Les nuages s'amoncellent au-dessus de l'économie française. Après une année 2023 au ralenti, la croissance du produit intérieur brut (PIB) devrait marquer le pas cette année. Le gouvernement a fini par réviser sa prévision de croissance à 1%, mais il reste au-dessus de la plupart des instituts de prévision. En zone euro, la croissance fait également du surplace, plombée par les vastes difficultés de l'économie allemande.
Dans ce climat troublé, les entreprises américaines portent un regard mitigé sur l'image de la France. « Il y a un certain nombre de bonnes nouvelles. La France a toutes les cartes en main pour être attractive », a déclaré Marc-André Kamel, associé et directeur chez Bain & Company et vice-président de l'AmCham France, lors d'un point presse ce mercredi 28 février.
« Dans un contexte turbulent et chahuté, il y a cependant quelques messages d'alerte. L'attractivité de la France s'est érodée. Certaines faiblesses historiques de la France, comme le coût du travail et les difficultés administratives, remontent à la surface », a-t-il énuméré.
Pour rappel, « les Etats-Unis restent le premier investisseur étranger en France ». À l'Elysée, l'attractivité est un thème particulièrement scruté par le chef de l'Etat, Emmanuel Macron, et son entourage. Le président en a d'ailleurs fait un axe majeur de sa politique économique en baissant la fiscalité sur le capital depuis son arrivée au pouvoir en 2017. Mais force est de constater que « l'attractivité s'est effritée ».
Un regard plus négatif
Les résultats du baromètre dressent un tableau plus pessimiste que l'année dernière sur le regard des entreprises américaines dans l'Hexagone. En 2023, 52% des investisseurs interrogés avaient une perception bonne (45%) ou excellente (7%) de la France. C'est 6 points de moins qu'en 2022 (58%) et 12 points de moins qu'en 2021 (64%). À l'époque, la reprise post-Covid avait dopé l'optimisme des entreprises étrangères implantées en France. Mais, même avant la crise sanitaire, le point de vue des investisseurs américains étaient bien plus favorables.

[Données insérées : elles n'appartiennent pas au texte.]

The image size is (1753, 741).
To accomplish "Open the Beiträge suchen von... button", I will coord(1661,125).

En parallèle, les entreprises étrangères portent un regard plus critique sur la France. Ainsi, 48% des interrogés ont une perception moyenne (38%) ou mauvaise (10%). En 2022, cette proportion s'élevait à 41% et 37% en 2021.
« Les perspectives économiques sont meilleures que l'année dernière en raison du ralentissement de l'inflation, la baisse espérée des taux d'intérêt, les plans d'investissements publics. Certains secteurs connaissent du dynamisme comme l'aérospatial, la défense, le tourisme. Mais on n'est pas revenu à l'euphorie de 2021 et 2022 », ajoute Marc-André Kamel.

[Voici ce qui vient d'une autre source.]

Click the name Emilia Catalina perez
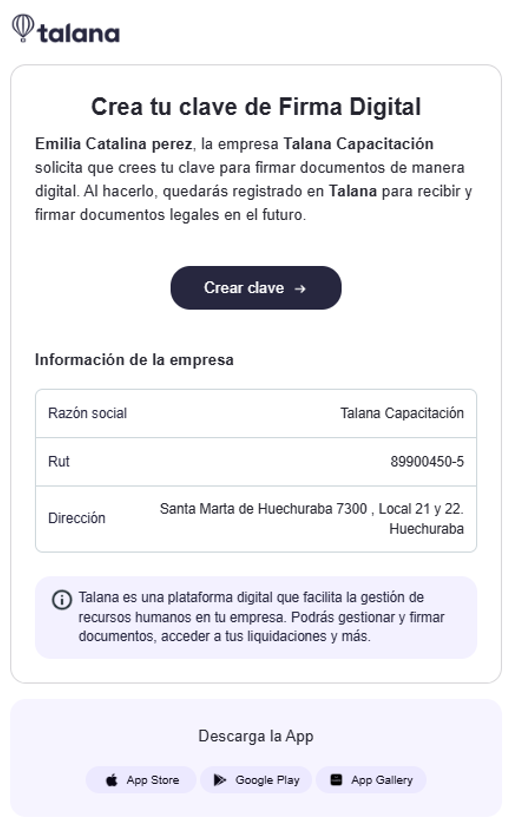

Il faut, en outre, rappeler que sur le front social, l'année 2023 a marqué l'entrée en vigueur de la réforme contestée des retraites après un printemps particulièrement électrique. Après les multiples manifestations et grèves, le gouvernement Borne avait échappé de peu à la motion de censure dans un parlement au bord de l'explosion.
Coût de la main-d'œuvre et climat social
Les répondants ont salué la qualité de la main d'œuvre, le système de formation professionnelle et les capacités d'innovation en France. En revanche, les investisseurs américains pointent le coût global de la main d'œuvre, la législation sociale, le climat social, la complexité administrative et réglementaire.
« La disponibilité de la main d'œuvre, le climat social et la stabilité politique font partie des priorités d'amélioration », souligne Marc-André Kamel.
S'agissant des collaborateurs étrangers, ils plébiscitent la qualité de vie et la culture, l'accès aux services de santé ou encore les infrastructures. En revanche, « le premier irritant pour les collaborateurs des entreprises américaines est le climat social. Le deuxième irritant est la fiscalité des particuliers », pointe le spécialiste du luxe.
La France ne prépare pas aux métiers d'avenir ?
Parmi les autres points faibles évoqués, figure le retard de la France pour préparer les jeunes aux métiers d'avenir. « Le système éducatif français ne prépare pas assez aux enjeux de demain, selon une grande partie des répondants. Il y a un écart entre les besoins de recrutements et les formations sur la transition écologique, le numérique » , souligne Marc-André Kamel. Résultat, les pénuries de main d'œuvre restent un sujet de préoccupation aux yeux des investisseurs américains.
Toujours sur le plan éducatif, « les dirigeants américains estiment que la réforme des lycées professionnels ne va pas assez loi pour résorber le déficit de profils techniques », rapporte l'expert. « Certaines filières ont clairement été abandonnées ».
Face à ce constat, « il faut maintenir le cap des réformes », estime Natacha Rafalski, présidente de l'AmCham France et présidente de Disneyland Paris. « La France est le pays le plus attractif en Europe. Il est important de célébrer les succès de la France ». Reste à savoir si Paris va conserver cette première place.